Kentucky Cup Classic Stakes
- Class: Grade III
- Location: Turfway Park Florence, Kentucky, United States
- Inaugurated: 1994
- Race type: Thoroughbred - Flat racing
- Website: www.turfway.com

Race information
- Distance: 1+1⁄8 miles (9 furlongs)
- Surface: Tapeta
- Track: left-handed
- Qualification: Three-year-olds and up
- Weight: Stakes allowance
- Purse: $300,000 (since 2023)

= Kentucky Cup Classic Stakes =

The Kentucky Cup Classic Stakes is a Grade III American Thoroughbred horse race for four-year-olds and older over a distance of 1 1/8 miles on the Tapeta track scheduled annually in late March at Turfway Park in the Cincinnati, Ohio suburb of Florence, Kentucky. The event currently offers a purse of $300,000.

== History ==

The inaugural running of the event was held on September 24, 1994, and was won by the 1994 Preakness Stakes and Belmont Stakes winning Tabasco Cat. He was ridden by ridden by US Hall of Fame jockey Pat Day and trained by US Hall of Fame trainer D. Wayne Lukas.

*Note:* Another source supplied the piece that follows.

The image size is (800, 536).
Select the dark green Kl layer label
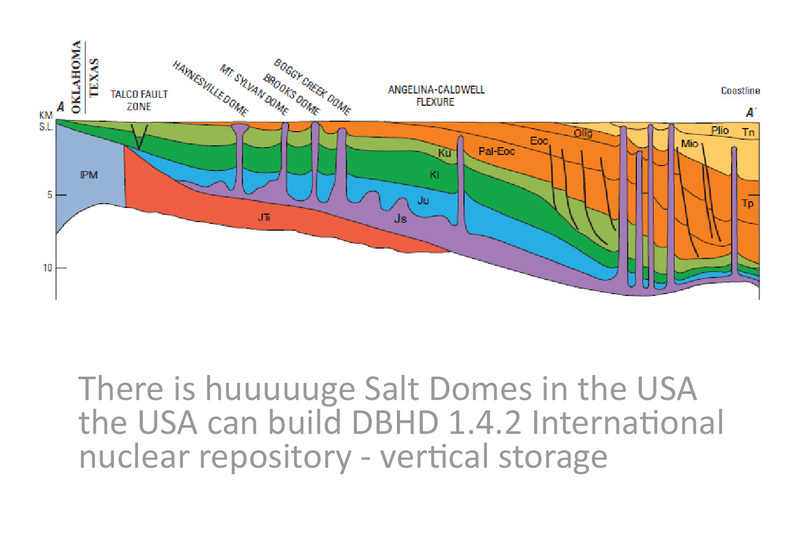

The following year the event was held under handicap conditions.

In 1996 the event was upgraded to Grade III status.

With the continual high purses which attracted quality runners the event was upgraded in 1999 to Grade II.

With the support of WinStar Farm, this race was suspended in 2010 due to economic challenges, but returned in 2011 and held at a shorter distance of 1 1/16 miles.

On August 29, 2017, after having not been run since its "revival" in 2011 and losing its graded status, general manager Daniel "Chip" Bach announced the Kentucky Cup Classic would return once again in 2018. The race was run on the Spiral Stakes undercard in March.

In 2020, Nun the Less, a gelding son of Candy Ride, became the first horse to win the race twice, having won it the first time the previous year. He also became the oldest horse to win the race, winning in 2020 at age 8. Future Prospect, a son of Giant's Causeway's full-brother Freud, had previously been the oldest horse to win, having won in 2011 at age 7.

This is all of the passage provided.